[AVAILABLE DATA — start]

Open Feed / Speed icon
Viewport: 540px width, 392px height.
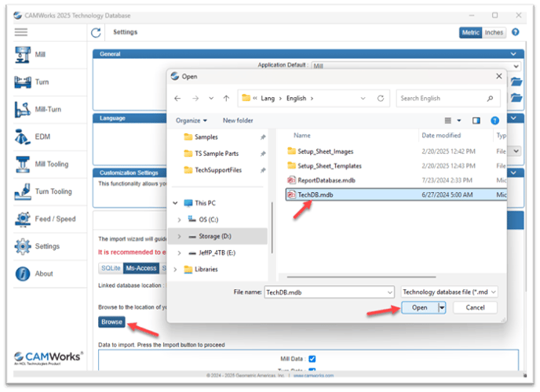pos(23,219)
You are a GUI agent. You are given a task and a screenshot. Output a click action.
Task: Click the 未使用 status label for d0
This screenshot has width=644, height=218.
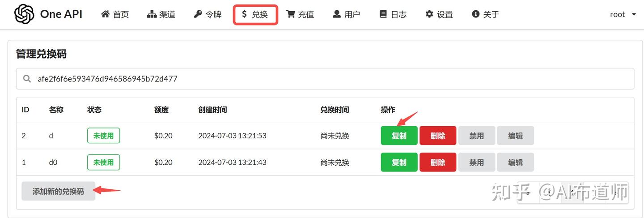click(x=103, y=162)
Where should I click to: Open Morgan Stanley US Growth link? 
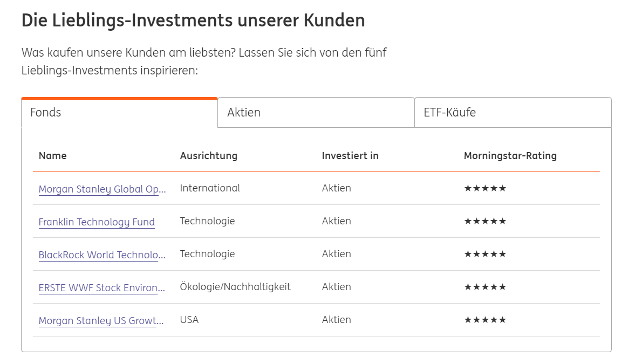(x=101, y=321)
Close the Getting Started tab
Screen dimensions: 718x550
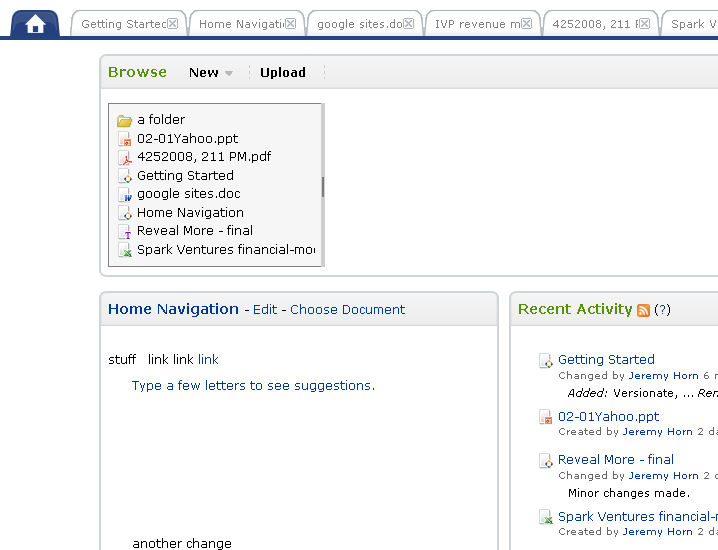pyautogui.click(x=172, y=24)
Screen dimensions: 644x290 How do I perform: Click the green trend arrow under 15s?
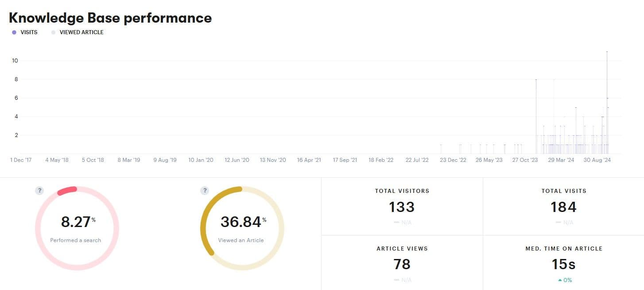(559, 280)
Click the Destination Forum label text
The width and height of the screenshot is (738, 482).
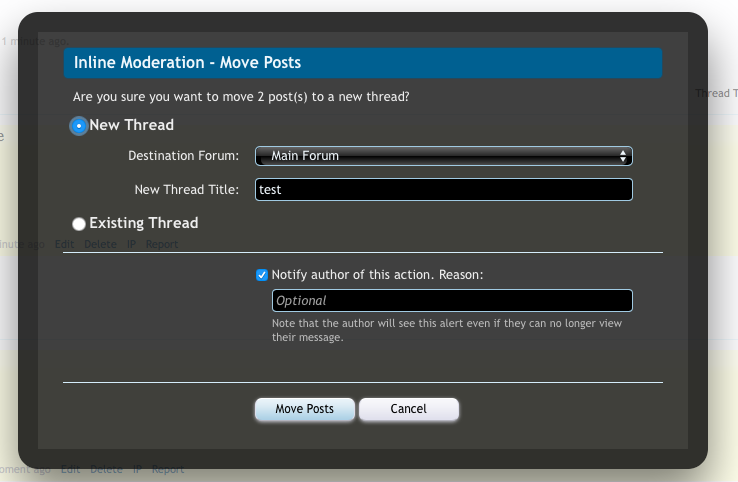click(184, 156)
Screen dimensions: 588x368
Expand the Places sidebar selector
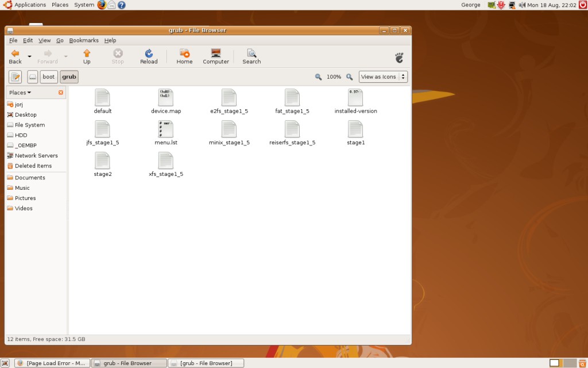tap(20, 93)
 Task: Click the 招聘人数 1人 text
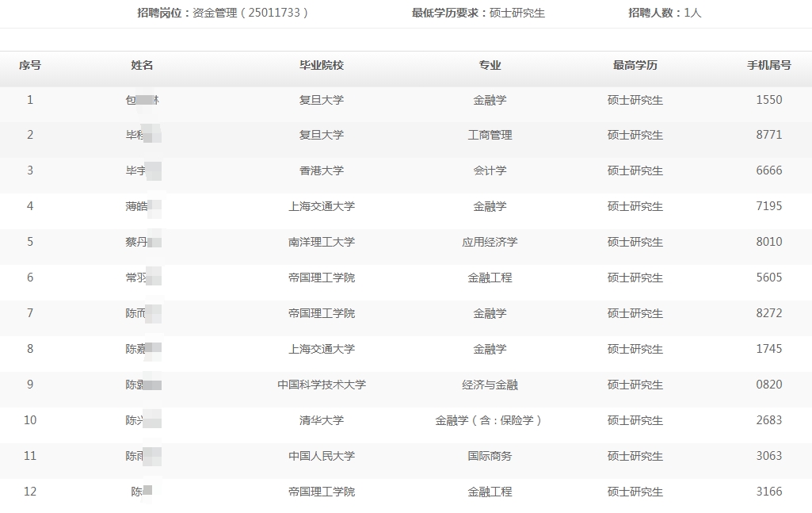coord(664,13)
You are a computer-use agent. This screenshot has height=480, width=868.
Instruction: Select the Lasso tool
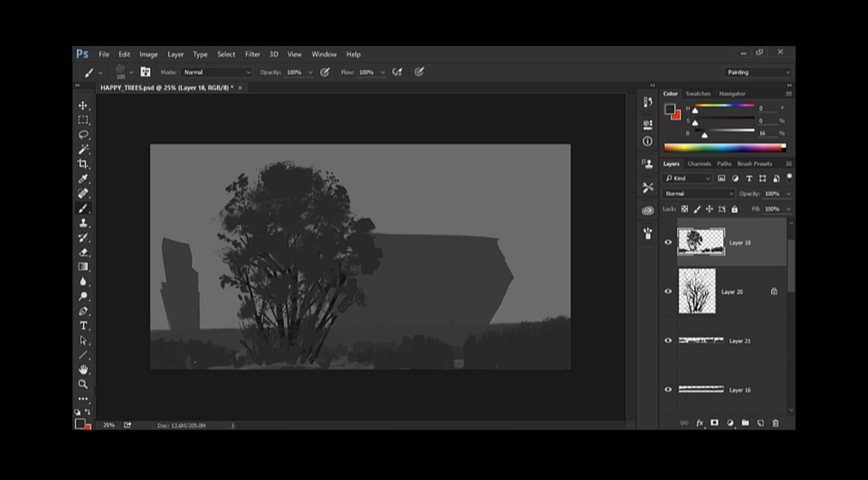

[AVAILABLE DATA — finish]
[AVAILABLE DATA — start]

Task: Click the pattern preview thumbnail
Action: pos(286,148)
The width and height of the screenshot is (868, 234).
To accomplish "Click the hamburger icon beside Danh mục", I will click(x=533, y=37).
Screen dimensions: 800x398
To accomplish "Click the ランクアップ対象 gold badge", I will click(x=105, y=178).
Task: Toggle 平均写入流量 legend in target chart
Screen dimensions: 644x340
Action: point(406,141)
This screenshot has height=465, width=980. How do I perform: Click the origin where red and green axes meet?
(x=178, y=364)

[AVAILABLE DATA — finish]

WHAT THIS TASK INVOLVES >> Each line containing "will" belongs in the answer; pick these out of the material and copy them.

REPLY TO THE EXERCISE >>
To accomplish "Click the hamburger icon beside Danh mục", I will click(x=533, y=37).
To accomplish "Click the ランクアップ対象 gold badge", I will click(x=105, y=178).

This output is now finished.